Below are some records; output exactly the lines from the line with "Task: Click the Contact us top link" to the line with "Click the picture", both ends kept, and nothing more.

[MATERIAL FOR THE TASK Boundary: Start]

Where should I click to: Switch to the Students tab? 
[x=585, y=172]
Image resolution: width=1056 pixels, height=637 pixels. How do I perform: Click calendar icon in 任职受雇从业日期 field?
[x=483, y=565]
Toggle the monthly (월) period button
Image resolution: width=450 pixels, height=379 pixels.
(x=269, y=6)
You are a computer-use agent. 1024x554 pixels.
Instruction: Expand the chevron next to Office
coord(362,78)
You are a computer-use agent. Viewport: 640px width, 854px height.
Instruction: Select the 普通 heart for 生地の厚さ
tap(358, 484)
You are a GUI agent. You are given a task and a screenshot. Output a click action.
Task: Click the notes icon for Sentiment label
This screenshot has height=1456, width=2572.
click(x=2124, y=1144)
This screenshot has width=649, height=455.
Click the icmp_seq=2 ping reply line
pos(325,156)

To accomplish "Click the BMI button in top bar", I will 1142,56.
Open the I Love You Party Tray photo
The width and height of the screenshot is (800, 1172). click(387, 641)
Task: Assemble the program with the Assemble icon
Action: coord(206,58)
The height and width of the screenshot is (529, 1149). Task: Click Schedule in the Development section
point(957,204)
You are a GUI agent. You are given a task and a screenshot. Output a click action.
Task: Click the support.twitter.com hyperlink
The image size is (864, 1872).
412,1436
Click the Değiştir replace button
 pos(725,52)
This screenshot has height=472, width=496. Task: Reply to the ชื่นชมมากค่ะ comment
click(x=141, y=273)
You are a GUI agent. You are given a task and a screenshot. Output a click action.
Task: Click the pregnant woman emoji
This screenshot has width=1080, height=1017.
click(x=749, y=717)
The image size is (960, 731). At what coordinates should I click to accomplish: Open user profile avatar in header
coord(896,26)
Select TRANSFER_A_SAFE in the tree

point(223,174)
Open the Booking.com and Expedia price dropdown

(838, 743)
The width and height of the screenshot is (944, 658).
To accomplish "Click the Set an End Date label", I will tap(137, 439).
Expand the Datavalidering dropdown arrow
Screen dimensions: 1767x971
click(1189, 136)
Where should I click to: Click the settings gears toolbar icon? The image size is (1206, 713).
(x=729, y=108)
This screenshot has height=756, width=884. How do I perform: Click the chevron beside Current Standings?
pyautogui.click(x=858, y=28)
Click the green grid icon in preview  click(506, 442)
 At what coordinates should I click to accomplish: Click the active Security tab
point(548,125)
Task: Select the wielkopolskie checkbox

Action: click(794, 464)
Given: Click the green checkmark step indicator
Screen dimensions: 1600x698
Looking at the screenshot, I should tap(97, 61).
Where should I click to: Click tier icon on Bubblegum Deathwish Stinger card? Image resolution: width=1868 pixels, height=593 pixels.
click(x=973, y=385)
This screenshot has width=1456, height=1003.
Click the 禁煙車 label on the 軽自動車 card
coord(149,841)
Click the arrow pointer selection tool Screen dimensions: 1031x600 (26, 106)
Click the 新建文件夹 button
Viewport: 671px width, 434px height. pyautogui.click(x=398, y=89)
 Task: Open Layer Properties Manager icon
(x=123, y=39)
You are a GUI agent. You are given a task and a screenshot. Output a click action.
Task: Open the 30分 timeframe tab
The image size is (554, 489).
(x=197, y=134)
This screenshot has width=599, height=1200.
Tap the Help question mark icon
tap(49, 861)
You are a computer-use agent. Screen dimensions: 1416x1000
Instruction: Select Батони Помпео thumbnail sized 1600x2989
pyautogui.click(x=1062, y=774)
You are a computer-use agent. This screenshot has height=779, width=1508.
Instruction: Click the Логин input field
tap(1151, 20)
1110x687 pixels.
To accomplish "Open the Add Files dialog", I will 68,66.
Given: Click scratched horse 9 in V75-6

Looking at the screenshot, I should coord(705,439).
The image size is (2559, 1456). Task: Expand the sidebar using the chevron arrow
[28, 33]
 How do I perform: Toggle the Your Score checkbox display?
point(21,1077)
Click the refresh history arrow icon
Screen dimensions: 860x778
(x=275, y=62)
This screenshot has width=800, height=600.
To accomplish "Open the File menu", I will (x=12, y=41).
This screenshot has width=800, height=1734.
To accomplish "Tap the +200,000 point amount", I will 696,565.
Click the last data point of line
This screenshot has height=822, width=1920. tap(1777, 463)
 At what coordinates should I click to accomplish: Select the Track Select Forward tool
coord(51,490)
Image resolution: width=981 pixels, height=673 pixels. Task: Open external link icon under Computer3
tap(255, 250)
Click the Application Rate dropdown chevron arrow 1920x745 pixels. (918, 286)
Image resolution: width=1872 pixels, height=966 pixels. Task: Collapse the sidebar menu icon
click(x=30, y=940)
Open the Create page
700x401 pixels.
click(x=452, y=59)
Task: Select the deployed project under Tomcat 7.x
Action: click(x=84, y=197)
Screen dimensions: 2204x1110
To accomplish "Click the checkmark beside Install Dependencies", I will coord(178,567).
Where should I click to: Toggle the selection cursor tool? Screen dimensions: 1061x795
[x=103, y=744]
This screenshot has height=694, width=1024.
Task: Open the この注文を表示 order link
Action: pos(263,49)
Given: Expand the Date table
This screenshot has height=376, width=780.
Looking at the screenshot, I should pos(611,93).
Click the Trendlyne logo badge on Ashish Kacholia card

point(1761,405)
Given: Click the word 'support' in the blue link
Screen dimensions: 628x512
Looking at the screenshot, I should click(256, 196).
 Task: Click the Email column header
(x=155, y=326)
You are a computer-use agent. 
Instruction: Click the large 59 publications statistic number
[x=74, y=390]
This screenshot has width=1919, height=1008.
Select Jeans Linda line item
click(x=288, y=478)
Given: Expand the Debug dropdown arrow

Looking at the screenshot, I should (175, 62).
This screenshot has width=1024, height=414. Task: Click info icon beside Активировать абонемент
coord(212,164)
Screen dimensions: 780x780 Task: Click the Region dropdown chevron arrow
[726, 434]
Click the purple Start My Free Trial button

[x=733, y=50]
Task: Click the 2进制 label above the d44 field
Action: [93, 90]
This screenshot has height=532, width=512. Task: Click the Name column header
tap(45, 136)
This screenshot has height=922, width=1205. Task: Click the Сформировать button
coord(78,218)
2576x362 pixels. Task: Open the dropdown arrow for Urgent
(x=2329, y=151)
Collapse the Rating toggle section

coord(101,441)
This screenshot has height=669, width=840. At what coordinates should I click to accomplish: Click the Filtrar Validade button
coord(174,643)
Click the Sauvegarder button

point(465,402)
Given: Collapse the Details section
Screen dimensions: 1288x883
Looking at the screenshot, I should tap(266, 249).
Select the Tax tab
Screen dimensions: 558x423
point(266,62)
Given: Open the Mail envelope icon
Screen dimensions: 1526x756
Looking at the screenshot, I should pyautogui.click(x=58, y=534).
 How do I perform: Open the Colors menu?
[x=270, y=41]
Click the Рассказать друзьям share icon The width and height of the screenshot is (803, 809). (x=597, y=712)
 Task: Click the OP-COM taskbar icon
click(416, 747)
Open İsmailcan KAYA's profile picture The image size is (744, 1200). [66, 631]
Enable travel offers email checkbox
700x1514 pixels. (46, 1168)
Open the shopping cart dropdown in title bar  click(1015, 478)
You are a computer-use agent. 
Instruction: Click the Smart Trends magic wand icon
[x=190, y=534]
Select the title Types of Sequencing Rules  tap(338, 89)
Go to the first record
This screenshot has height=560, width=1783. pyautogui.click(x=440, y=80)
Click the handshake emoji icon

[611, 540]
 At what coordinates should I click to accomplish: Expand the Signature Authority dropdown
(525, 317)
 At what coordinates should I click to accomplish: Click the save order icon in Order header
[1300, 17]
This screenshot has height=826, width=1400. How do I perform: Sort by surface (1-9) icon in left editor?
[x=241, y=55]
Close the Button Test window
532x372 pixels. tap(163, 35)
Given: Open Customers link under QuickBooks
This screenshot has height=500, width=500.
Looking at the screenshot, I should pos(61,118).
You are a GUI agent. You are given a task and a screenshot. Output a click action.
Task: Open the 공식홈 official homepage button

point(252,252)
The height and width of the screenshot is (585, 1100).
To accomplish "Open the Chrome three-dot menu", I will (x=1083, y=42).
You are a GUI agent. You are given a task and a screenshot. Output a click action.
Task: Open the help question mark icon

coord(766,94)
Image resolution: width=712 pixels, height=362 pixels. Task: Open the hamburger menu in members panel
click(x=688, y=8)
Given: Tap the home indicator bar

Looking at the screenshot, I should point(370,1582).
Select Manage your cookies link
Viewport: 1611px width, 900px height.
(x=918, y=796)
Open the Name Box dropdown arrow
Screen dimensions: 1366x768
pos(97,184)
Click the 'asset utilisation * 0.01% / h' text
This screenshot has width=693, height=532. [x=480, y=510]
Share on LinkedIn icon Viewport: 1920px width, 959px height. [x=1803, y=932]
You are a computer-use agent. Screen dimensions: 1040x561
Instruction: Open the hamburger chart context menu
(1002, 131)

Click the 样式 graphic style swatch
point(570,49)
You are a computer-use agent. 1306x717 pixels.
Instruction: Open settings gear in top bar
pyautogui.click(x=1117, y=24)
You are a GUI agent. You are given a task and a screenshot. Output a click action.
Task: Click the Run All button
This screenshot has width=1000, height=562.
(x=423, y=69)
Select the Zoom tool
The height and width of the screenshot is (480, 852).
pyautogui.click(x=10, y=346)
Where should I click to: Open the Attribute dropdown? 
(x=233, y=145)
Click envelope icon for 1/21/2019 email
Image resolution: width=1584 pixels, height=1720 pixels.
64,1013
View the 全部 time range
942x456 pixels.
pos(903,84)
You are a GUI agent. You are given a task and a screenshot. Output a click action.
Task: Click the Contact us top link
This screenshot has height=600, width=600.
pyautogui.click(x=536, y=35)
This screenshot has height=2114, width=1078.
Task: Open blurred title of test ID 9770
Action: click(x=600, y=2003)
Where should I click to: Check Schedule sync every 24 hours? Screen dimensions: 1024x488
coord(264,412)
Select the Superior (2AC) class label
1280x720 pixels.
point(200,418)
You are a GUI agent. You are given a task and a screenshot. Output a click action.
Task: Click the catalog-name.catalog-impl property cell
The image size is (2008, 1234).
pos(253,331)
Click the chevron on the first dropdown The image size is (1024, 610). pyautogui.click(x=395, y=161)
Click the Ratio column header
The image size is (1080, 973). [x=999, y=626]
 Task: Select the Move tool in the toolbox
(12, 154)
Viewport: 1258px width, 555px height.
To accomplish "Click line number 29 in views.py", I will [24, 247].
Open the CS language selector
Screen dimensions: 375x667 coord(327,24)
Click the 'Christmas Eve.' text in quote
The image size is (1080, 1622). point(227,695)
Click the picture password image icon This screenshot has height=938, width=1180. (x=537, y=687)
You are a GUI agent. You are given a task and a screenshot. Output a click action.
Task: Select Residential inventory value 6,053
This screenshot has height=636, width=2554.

[MATERIAL FOR THE TASK Boundary: End]

**ANSWER AREA:**
Task: Click the Contact us top link
This screenshot has height=600, width=600.
pyautogui.click(x=536, y=35)
This screenshot has height=2114, width=1078.
Task: Open blurred title of test ID 9770
Action: click(x=600, y=2003)
Where should I click to: Check Schedule sync every 24 hours? Screen dimensions: 1024x488
coord(264,412)
Select the Superior (2AC) class label
1280x720 pixels.
point(200,418)
You are a GUI agent. You are given a task and a screenshot. Output a click action.
Task: Click the catalog-name.catalog-impl property cell
The image size is (2008, 1234).
pos(253,331)
Click the chevron on the first dropdown The image size is (1024, 610). pyautogui.click(x=395, y=161)
Click the Ratio column header
The image size is (1080, 973). [x=999, y=626]
 Task: Select the Move tool in the toolbox
(12, 154)
Viewport: 1258px width, 555px height.
To accomplish "Click line number 29 in views.py", I will [24, 247].
Open the CS language selector
Screen dimensions: 375x667 coord(327,24)
Click the 'Christmas Eve.' text in quote
The image size is (1080, 1622). point(227,695)
Click the picture password image icon This screenshot has height=938, width=1180. (x=537, y=687)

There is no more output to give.